Segreti del Sonno

Disturbi del sonno: quali sono e come affrontarli

Donna sveglia di notte con la sveglia in primo piano — disturbi del sonno

I disturbi del sonno sono condizioni mediche che alterano la normale architettura, la durata o la qualità del riposo notturno.

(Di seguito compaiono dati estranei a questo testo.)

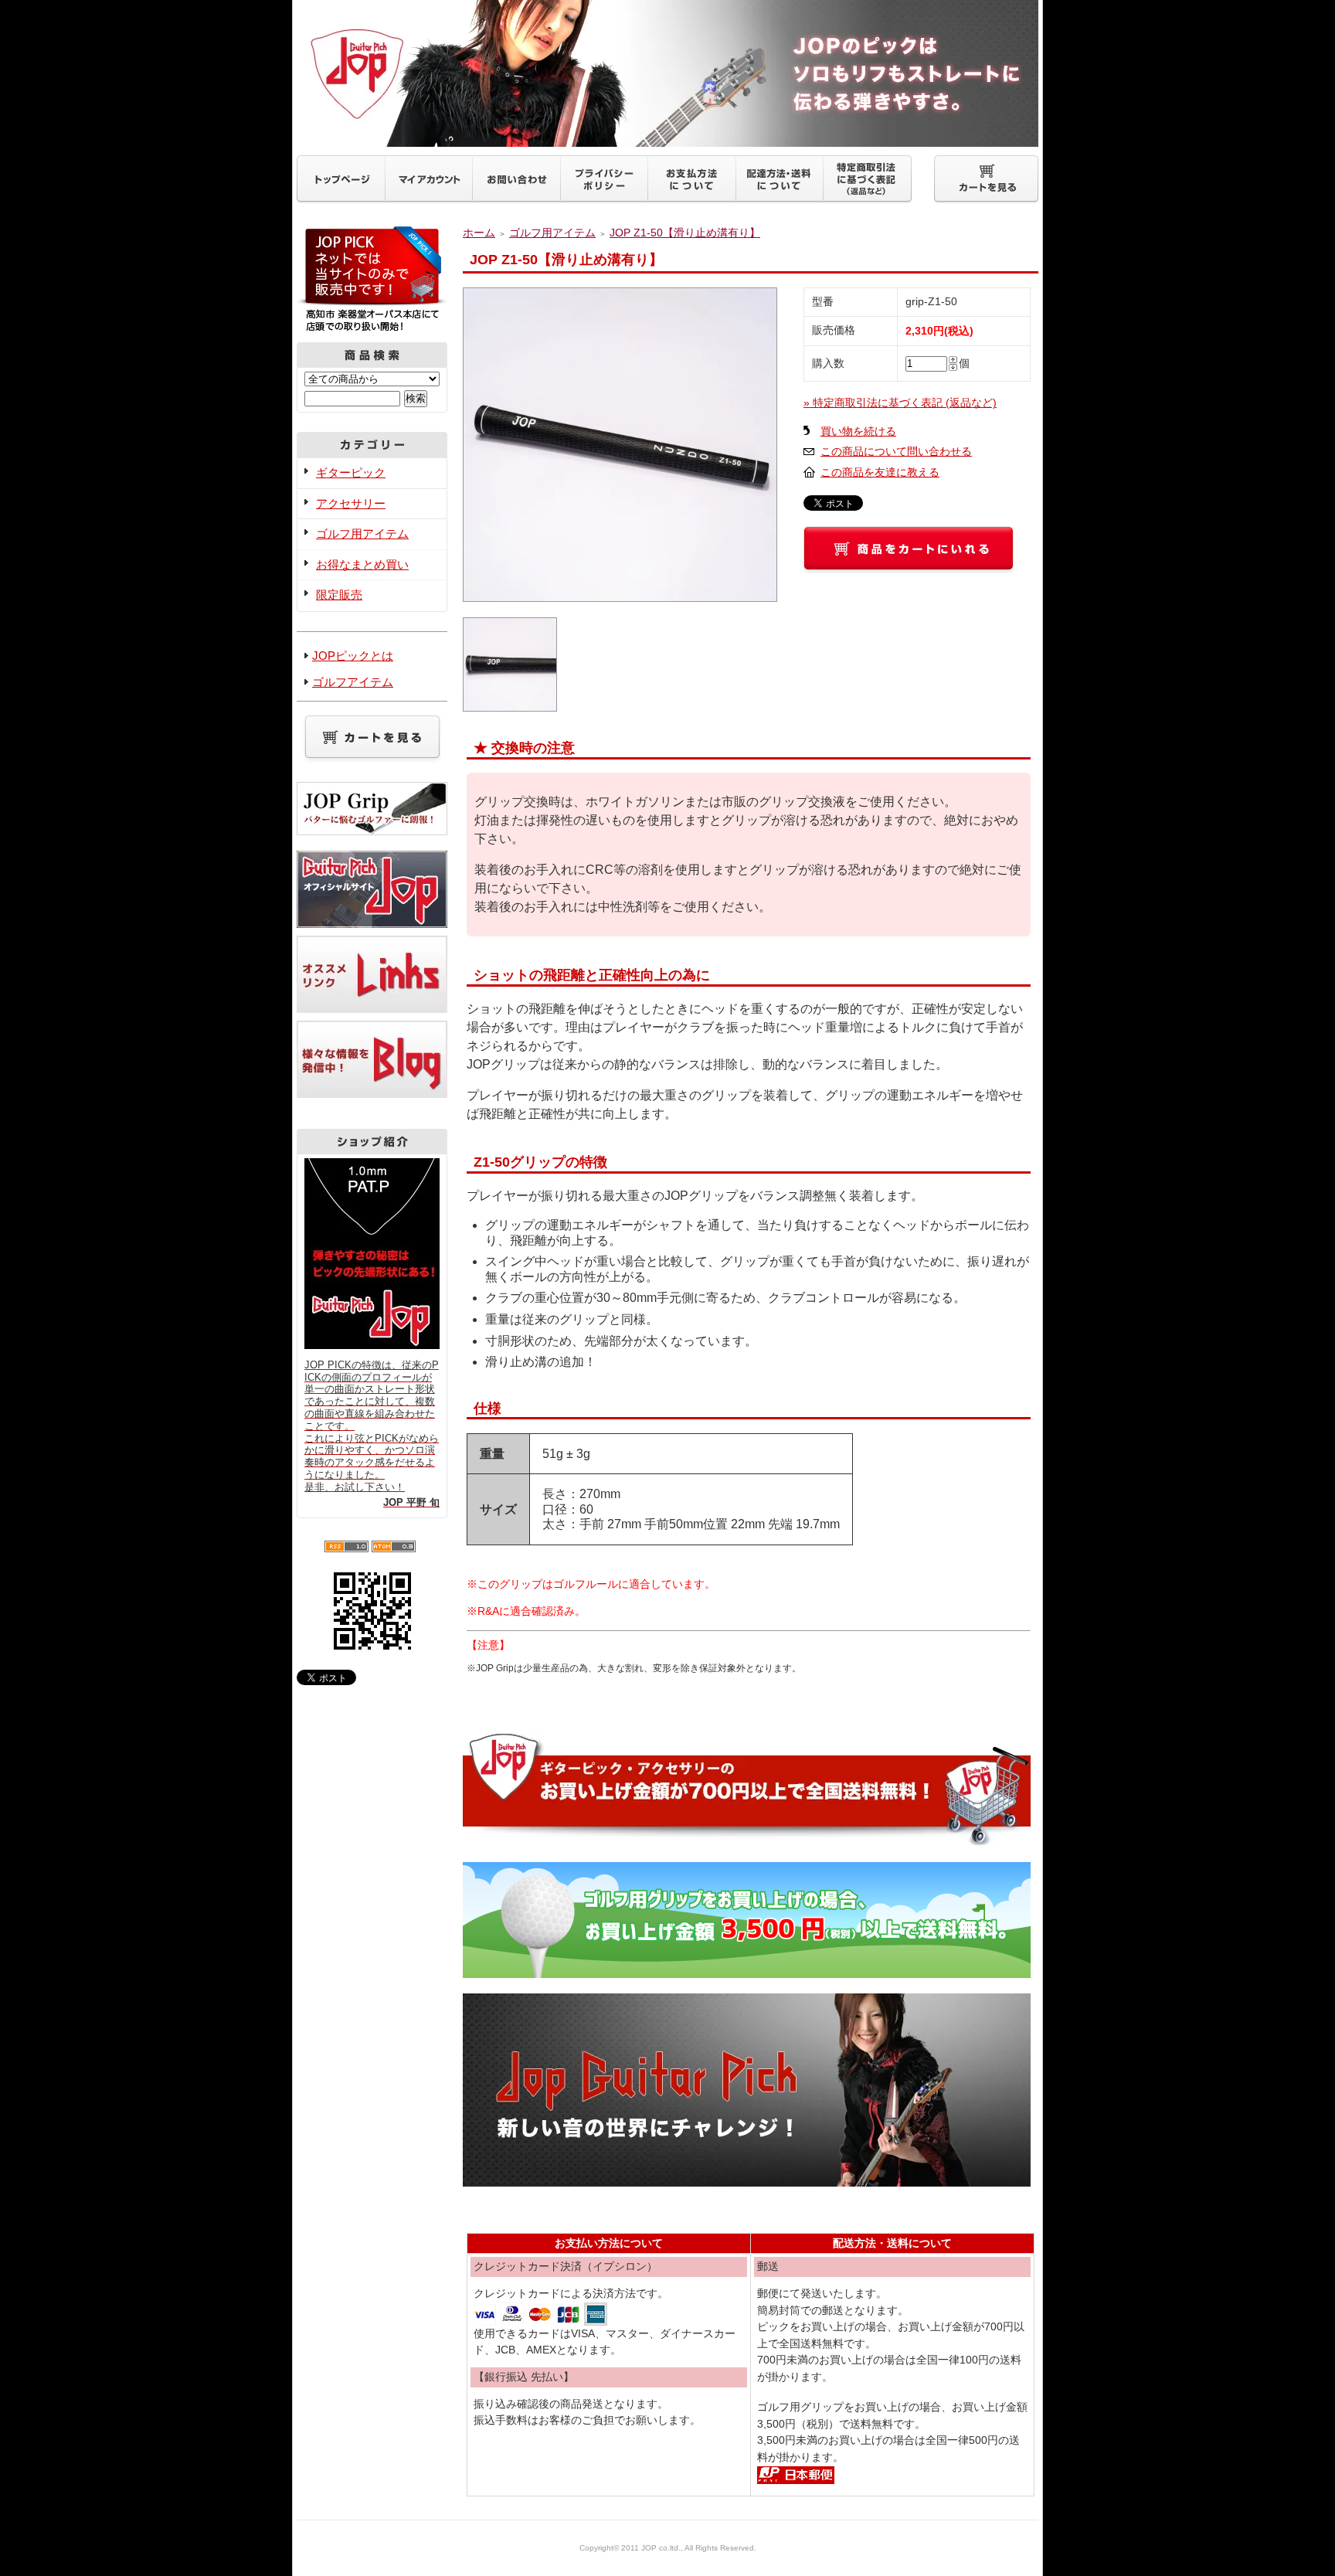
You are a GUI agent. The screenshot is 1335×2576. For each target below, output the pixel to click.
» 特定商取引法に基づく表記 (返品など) (900, 403)
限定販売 (339, 594)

Il DSM-5 e l'ICSD-3 (International Classification of Sleep Disorders) identificano oltre 80 disturbi del sonno distinti, raggruppabili in grandi categorie: insonnie, disturbi respiratori del sonno, disturbi ipersonnia di origine centrale, disturbi del ritmo circadiano, parasonnie e disturbi del movimento correlati al sonno. Ognuno ha cause, presentazioni cliniche e trattamenti specifici.

L'insonnia è il disturbo del sonno più comune nella popolazione generale. I disturbi respiratori del sonno comprendono il russamento semplice, la sindrome da resistenza delle vie aeree superiori e l'apnea ostruttiva del sonno, che interessa circa il 4% delle donne e il 9% degli uomini in età adulta. Meno nota ma altrettanto impattante è l'apnea centrale, in cui il problema non è l'ostruzione fisica ma la mancanza del segnale nervoso che comanda la respirazione — spesso associata a scompenso cardiaco o uso di oppioidi.

Le parasonnie sono disturbi caratterizzati da comportamenti anomali durante il sonno. Il sonnambulismo e i terrori notturni si verificano durante il sonno NREM profondo, tipicamente nelle prime ore della notte, e sono più frequenti nei bambini. Il disturbo comportamentale del sonno REM (RBD) colpisce prevalentemente gli anziani e si manifesta con la messa in atto dei sogni (urla, pugni, calci) a causa della perdita dell'atonia muscolare tipica del REM; è associato a un aumentato rischio di malattia di Parkinson e altre sinucleinopatie.

La narcolessia è un disturbo neurologico cronico caratterizzato da eccessiva sonnolenza diurna, improvvisi attacchi di sonno incontrollabili e, nel tipo 1, cataplessia (perdita improvvisa del tono muscolare scatenata da emozioni intense). È causata dalla perdita dei neuroni ipocretinergici nell'ipotalamo. La sindrome delle gambe senza riposo (RLS) è invece un disturbo sensorimotorio che provoca un'irresistibile necessità di muovere le gambe, tipicamente nelle ore serali e notturne, spesso associata a sensazioni spiacevoli come formicolio o bruciore.

L'approccio ai disturbi del sonno richiede prima una corretta diagnosi, che spesso include una valutazione specialistica del sonno e strumenti diagnostici come la polisonnografia, l'actigrafia (un braccialetto che registra i movimenti per giorni o settimane) o test di latenza multipla del sonno. Il trattamento varia enormemente a seconda del disturbo: comportamentale per l'insonnia, meccanico (CPAP) per le apnee, farmacologico per la narcolessia e la RLS. In tutti i casi, uno stile di vita sano con orari regolari, esercizio fisico e un'adeguata igiene del sonno rimane la base imprescindibile di qualsiasi piano terapeutico.